● **Directions**:
Arrange the lines from the first one through the line with "Bequests & Wills (405, 1834)", both included, into a Markdown table with the columns "No." and "Line". Give one row per line, number them in order, and leave out blank lines.
══ Material shown
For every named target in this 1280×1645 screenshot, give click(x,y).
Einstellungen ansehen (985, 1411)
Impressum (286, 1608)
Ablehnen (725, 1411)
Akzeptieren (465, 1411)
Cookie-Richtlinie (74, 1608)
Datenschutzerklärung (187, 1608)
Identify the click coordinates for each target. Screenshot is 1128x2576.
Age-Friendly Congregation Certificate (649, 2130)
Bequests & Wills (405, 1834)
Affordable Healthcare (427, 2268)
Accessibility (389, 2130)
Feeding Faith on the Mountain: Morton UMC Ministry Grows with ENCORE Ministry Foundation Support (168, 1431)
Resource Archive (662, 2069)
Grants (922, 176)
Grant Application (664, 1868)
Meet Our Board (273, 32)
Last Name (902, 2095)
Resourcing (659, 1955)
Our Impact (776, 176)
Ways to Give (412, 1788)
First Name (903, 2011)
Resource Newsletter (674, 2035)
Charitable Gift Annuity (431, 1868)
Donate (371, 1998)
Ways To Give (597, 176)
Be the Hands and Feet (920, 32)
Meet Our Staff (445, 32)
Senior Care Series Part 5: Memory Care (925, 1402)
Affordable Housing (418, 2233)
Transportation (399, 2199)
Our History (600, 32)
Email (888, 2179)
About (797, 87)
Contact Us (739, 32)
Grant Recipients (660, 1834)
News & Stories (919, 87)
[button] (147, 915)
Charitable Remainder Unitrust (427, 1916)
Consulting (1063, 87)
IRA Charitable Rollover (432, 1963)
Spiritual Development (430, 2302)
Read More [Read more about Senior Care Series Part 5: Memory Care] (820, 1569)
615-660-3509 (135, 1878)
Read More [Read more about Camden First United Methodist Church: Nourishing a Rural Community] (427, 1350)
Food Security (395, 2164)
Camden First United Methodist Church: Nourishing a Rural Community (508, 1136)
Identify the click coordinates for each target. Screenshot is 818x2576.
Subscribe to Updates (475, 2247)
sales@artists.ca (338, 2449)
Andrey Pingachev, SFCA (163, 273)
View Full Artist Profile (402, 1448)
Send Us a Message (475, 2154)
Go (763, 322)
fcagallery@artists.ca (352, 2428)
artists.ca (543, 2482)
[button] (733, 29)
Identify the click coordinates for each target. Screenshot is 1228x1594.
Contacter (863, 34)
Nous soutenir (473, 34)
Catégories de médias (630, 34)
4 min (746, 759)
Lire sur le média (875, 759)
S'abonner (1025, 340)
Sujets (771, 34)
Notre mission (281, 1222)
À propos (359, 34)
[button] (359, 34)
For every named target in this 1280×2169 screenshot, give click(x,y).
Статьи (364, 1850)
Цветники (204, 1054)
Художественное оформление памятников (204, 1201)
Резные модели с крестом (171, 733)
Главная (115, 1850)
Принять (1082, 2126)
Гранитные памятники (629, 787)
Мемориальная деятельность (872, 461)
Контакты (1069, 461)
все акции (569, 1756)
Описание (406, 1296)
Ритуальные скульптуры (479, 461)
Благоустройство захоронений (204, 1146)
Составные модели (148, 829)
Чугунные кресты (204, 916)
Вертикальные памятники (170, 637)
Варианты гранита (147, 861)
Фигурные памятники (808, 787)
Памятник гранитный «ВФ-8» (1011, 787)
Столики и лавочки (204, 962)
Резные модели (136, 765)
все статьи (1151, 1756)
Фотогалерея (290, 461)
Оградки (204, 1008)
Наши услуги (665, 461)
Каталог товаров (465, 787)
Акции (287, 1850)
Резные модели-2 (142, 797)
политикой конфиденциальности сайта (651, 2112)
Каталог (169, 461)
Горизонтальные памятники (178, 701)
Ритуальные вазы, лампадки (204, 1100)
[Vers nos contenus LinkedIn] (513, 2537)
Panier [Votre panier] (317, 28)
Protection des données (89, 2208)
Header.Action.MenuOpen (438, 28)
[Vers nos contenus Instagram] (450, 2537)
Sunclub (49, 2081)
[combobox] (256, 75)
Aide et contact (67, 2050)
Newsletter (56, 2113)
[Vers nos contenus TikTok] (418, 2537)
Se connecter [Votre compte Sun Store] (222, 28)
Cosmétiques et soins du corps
════
● **Problem solution**:
| No. | Line |
|---|---|
| 1 | For every named target in this 1280×1645 screenshot, give click(x,y). |
| 2 | Einstellungen ansehen (985, 1411) |
| 3 | Impressum (286, 1608) |
| 4 | Ablehnen (725, 1411) |
| 5 | Akzeptieren (465, 1411) |
| 6 | Cookie-Richtlinie (74, 1608) |
| 7 | Datenschutzerklärung (187, 1608) |
| 8 | Identify the click coordinates for each target. Screenshot is 1128x2576. |
| 9 | Age-Friendly Congregation Certificate (649, 2130) |
| 10 | Bequests & Wills (405, 1834) |